Вернувшись в Москву несолоно хлебавши, Островский изложил свой непроизнесенный монолог в горячем, взволнованном письме Гедеонову. Там были такие предерзостные слова:
«Кланяться да бегать, льстить начальству я никогда не умел; говорят, что с летами, под гнетом обстоятельств, сознание собственного достоинства исчезает, что нужда научит калачи есть, – со мной, благодарение богу, этого не случилось»[585]
.Островский не умел льстить начальству, но и дерзить не умел. Если он заговорил так, то не от личной обиды только. От сознания, что за его спиной стоит русский театр, русская литература.
Часть четвертая
Рыцарь театра
На омуте
И вот жаркий день июня 1867 года. Драматург наш с удочками на плече спускается крутой тропой от дома к речушке Куекше. Он выглядит постаревшим, усталым, его мучит ранняя одышка. На омуте, у старой мельницы, – любимое его место. Он устраивается поудобнее, забрасывает леску и часами глядит на поплавок. Темная вода неподвижна. Лишь выше, у запруды, свивается светлыми жгутами и журчит чуть слышно… И долгой чередой думы, воспоминания недавних лет проходят перед ним – лет трудных, горьких и как бы переломивших надвое всю его жизнь.
Когда он собирался на этот раз в имение мачехи, Щелыково, чтобы убежать из Москвы, отвлечься от всего тяжелого и обдумать в тишине, что же все-таки с ним случилось, он решил вести подневный «журнал», давно им заброшенный.
Дневник этот сохранился.

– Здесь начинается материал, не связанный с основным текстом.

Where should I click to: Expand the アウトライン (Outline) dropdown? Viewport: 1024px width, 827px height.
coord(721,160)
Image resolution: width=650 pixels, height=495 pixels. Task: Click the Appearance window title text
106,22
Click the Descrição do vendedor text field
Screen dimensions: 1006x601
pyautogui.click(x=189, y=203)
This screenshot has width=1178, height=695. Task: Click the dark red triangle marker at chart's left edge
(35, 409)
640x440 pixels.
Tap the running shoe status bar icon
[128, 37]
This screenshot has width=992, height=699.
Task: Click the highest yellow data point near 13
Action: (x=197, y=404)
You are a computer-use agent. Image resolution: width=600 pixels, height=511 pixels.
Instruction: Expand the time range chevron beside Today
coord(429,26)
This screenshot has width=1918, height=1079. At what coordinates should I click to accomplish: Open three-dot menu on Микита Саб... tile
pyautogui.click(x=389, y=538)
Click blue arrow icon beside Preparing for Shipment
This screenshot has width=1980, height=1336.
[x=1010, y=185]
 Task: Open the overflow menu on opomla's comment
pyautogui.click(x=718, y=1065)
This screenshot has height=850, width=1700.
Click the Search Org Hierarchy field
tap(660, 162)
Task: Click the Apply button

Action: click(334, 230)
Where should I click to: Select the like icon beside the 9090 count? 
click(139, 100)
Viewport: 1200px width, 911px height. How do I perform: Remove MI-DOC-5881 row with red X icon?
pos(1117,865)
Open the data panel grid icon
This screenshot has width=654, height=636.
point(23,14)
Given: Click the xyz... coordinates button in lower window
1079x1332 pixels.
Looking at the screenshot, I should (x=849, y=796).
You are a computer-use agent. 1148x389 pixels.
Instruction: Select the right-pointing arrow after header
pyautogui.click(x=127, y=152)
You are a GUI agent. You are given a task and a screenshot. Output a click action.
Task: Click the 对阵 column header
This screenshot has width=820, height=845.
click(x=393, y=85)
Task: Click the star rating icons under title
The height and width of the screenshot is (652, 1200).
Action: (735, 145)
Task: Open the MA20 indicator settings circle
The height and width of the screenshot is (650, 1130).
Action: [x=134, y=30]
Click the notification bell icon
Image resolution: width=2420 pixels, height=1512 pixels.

В нем записи о трех вещах: погоде, рыбной ловле и домашних занятиях. Погода стояла переменчивая. Рыба брала вяло: плотвицы, окуньки. Труды состояли из переводов с итальянского, переделки с французского и двух оперных либретто. К крупным замыслам, оригинальным пьесам душа не шла, руки не лежали. Прошлый сезон оставил по себе дурную память – неудачей «Тушина», возней вокруг постановки «Самозванца». Болели грудь и плечи. Ничего не хотелось. К дневнику он принуждал себя.